Task item:
The answer should be a faithful retyping of the records that follow, pictures excluded.

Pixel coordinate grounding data
-.-.-
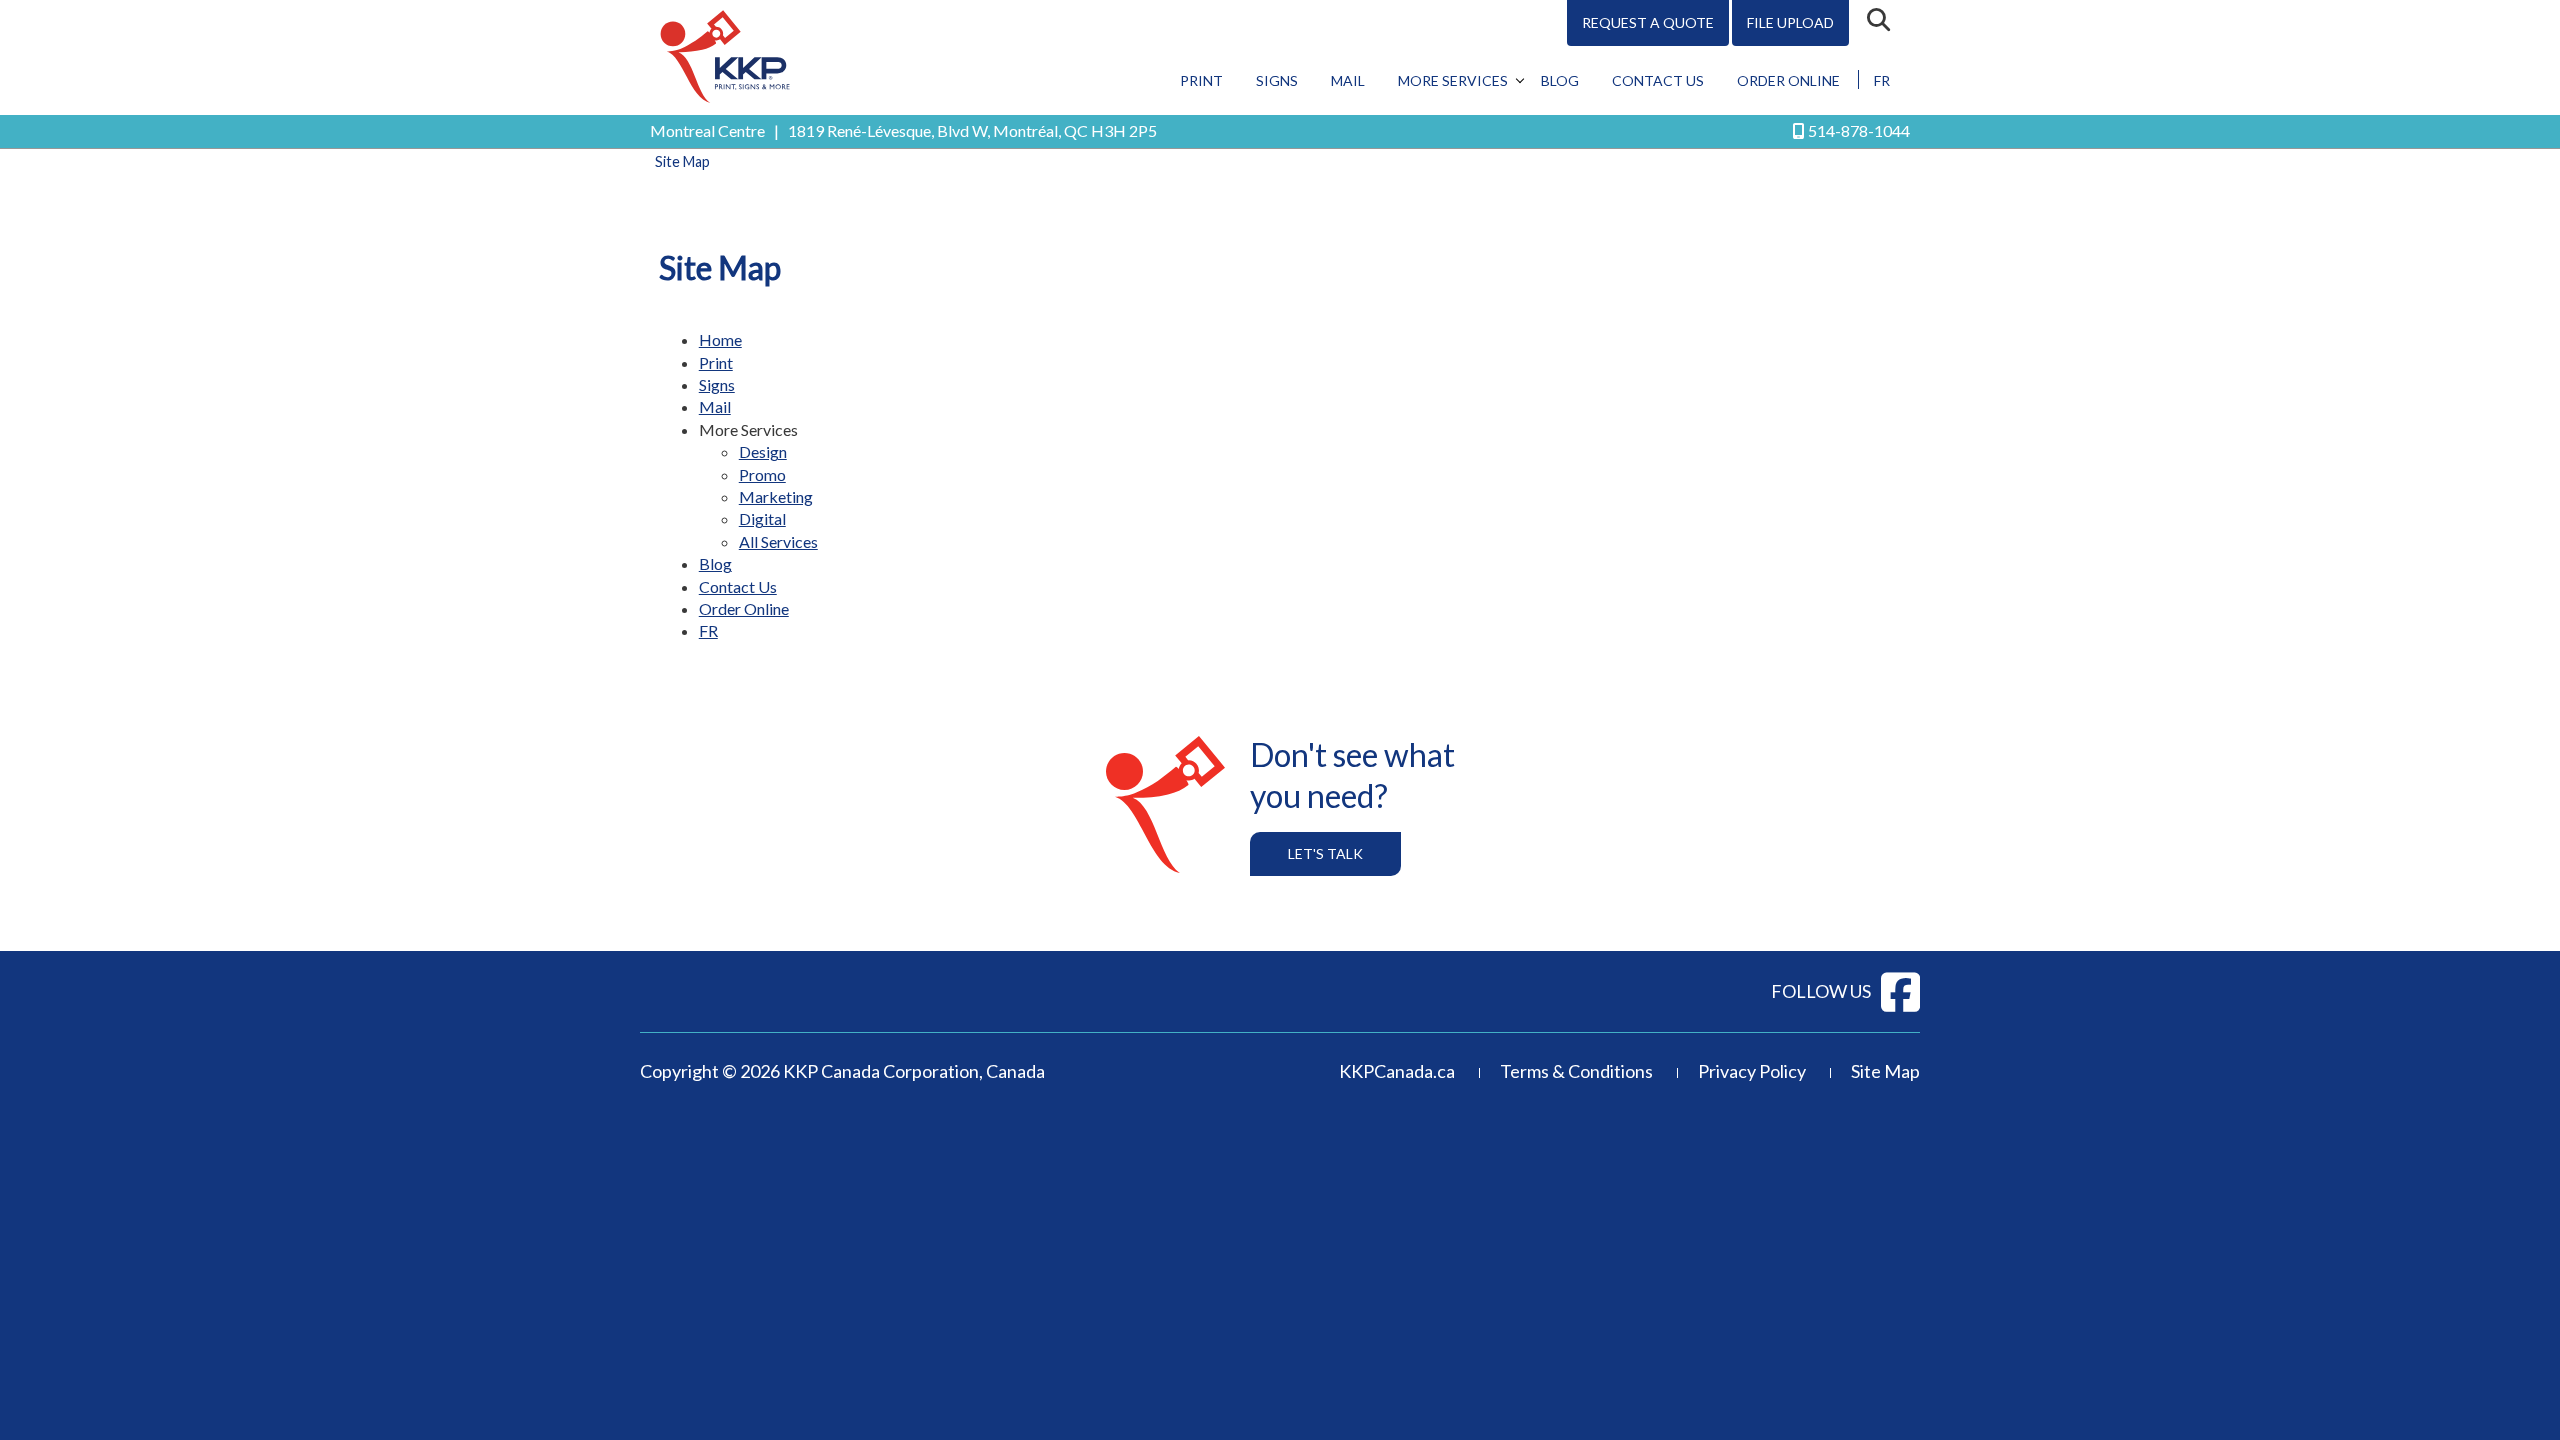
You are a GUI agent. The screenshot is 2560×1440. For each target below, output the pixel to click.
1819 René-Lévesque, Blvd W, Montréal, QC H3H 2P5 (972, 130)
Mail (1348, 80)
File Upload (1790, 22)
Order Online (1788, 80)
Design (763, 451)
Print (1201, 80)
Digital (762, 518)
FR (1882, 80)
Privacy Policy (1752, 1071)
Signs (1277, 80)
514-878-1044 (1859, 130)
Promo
-.-.-
Response box:
You are a GUI agent. The screenshot is 2560×1440. For each target below, output the pixel to click.
1819 René-Lévesque, Blvd W, Montréal, QC H3H 2P5 (972, 130)
Mail (1348, 80)
File Upload (1790, 22)
Order Online (1788, 80)
Design (763, 451)
Print (1201, 80)
Digital (762, 518)
FR (1882, 80)
Privacy Policy (1752, 1071)
Signs (1277, 80)
514-878-1044 (1859, 130)
Promo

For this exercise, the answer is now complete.